Émile ZOLA

Né le 2 avril 1840 à Paris et mort le 29 septembre 1902 dans la même ville, Émile ZOLA est un écrivain et journaliste français,.

Considéré comme le chef de file du naturalisme, c’est l’un des romanciers français les plus populaires, publiés, traduits et commentés dans le monde entier.
Il a durablement marqué de son empreinte le monde littéraire français.

L’Inondation

Mais je parlais encore, lorsqu’une exclamation nous échappa. Derrière les fuyards, entre les troncs des peupliers, au milieu des grandes touffes d’herbe, nous venions de voir apparaître comme une meute de bêtes grises, tachées de jaune, qui se ruaient. De toutes parts, elles pointaient à la fois, des vagues poussant des vagues, une débandade de masses d’eau moutonnant sans fin, secouant des baves blanches, ébranlant le sol du galop sourd de leur foule.
À notre tour, nous jetâmes le cri désespéré :
– La Garonne ! la Garonne !
Sur le chemin, les deux hommes et les trois femmes couraient toujours. Ils entendaient le terrible galop gagner le leur. Maintenant, les vagues arrivaient en une seule ligne, roulantes, s’écroulant avec le tonnerre d’un bataillon qui charge. Sous leur premier choc, elles avaient cassé trois peupliers, dont les hauts feuillages s’abattirent et disparurent. Une cabane de planches fut engloutie ; un mur creva ; des charrettes dételées s’en allèrent, pareilles à des brins de paille. Mais les eaux semblaient surtout poursuivre les fuyards. Au coude de la route, très en pente à cet endroit, elles tombèrent brusquement en une nappe immense et leur coupèrent toute retraite. Ils couraient encore cependant, éclaboussant la mare à grandes enjambées, ne criant plus, fous de terreur. Les eaux les prenaient aux genoux. Une vague énorme se jeta sur la femme qui portait l’enfant. Tout s’engouffra.

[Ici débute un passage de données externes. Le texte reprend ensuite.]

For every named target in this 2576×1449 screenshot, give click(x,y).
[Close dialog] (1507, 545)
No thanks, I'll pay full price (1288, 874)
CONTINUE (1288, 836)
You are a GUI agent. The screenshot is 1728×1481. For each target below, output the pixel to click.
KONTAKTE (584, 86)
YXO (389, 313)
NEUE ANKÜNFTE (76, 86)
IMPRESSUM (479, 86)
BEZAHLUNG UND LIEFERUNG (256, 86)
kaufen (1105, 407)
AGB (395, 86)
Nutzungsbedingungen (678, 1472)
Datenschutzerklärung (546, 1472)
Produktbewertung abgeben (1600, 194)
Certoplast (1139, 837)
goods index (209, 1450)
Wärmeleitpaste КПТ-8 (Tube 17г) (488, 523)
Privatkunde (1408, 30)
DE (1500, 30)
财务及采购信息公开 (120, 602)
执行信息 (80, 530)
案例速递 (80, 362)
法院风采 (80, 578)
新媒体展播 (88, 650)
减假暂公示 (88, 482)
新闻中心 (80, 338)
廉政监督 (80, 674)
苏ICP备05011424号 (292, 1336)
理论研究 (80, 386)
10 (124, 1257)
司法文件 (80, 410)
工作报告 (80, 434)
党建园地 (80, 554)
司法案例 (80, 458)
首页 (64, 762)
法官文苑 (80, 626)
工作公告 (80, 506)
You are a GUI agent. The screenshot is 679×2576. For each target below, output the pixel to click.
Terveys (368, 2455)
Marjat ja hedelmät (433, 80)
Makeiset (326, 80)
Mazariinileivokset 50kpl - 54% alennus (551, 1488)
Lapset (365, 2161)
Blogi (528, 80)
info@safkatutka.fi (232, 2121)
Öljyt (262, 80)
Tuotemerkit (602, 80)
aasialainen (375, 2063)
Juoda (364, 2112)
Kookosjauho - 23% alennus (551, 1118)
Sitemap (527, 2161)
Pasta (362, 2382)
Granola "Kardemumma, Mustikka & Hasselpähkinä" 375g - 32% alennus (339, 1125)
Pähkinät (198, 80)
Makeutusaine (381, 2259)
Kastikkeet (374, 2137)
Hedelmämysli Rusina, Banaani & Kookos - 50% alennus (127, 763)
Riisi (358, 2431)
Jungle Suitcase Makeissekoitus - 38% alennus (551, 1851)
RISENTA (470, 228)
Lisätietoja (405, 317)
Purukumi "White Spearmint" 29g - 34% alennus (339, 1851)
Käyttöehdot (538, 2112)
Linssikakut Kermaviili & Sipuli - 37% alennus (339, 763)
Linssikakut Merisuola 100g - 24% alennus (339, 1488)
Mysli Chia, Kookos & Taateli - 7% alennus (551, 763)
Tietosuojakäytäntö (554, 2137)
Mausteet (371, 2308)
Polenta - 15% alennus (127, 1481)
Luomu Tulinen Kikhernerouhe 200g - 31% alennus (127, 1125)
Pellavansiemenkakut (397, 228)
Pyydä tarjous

– … L’eau monte, l’eau monte, répétait mon frère Pierre, en cassant toujours entre ses dents le tuyau de sa pipe, qu’il avait laissée s’éteindre.
L’eau n’était plus qu’à un mètre du toit. Elle perdait sa tranquillité de nappe dormante. Des courants s’établissaient. À une certaine hauteur, nous cessions d’être protégés par le pli de terrain, qui se trouve en avant du village. Alors, en moins d’une heure, l’eau devint menaçante, jaune, se ruant sur la maison, charriant des épaves, tonneaux défoncés, pièces de bois, paquets d’herbes. Au loin, il y avait maintenant des assauts contre des murs, dont nous entendions les chocs retentissants. Des peupliers tombaient avec un craquement de mort, des maisons s’écroulaient, pareilles à des charretées de cailloux vidées au bord d’un chemin.

Puis, quand nous regardions le clocher de l’église, immobile en face de nous, ce vertige cessait ; nous nous retrouvions à la même place, dans la houle des vagues.
L’eau, alors, commença l’assaut. Jusque-là, le courant avait suivi la rue ; mais les décombres qui la barraient à présent, le faisaient refluer : ce fut une attaque en règle. Dès qu’une épave, une poutre, passait à la portée du courant, il la prenait, la balançait, puis la précipitait contre la maison comme un bélier. Et il ne la lâchait plus, il la retirait en arrière, pour la lancer de nouveau, en battant les murs à coups redoublés, régulièrement. Bientôt, dix, douze poutres nous attaquèrent ainsi à la fois, de tous les côtés. L’eau rugissait. Des crachements d’écume mouillaient nos pieds. Nous entendions le gémissement sourd de la maison pleine d’eau, sonore, avec ses cloisons qui craquaient déjà. Par moments, à certaines attaques plus rudes, lorsque les poutres tapaient d’aplomb, nous pensions que c’était fini, que les murailles s’ouvraient et nous livraient à la rivière, par leurs brèches béantes.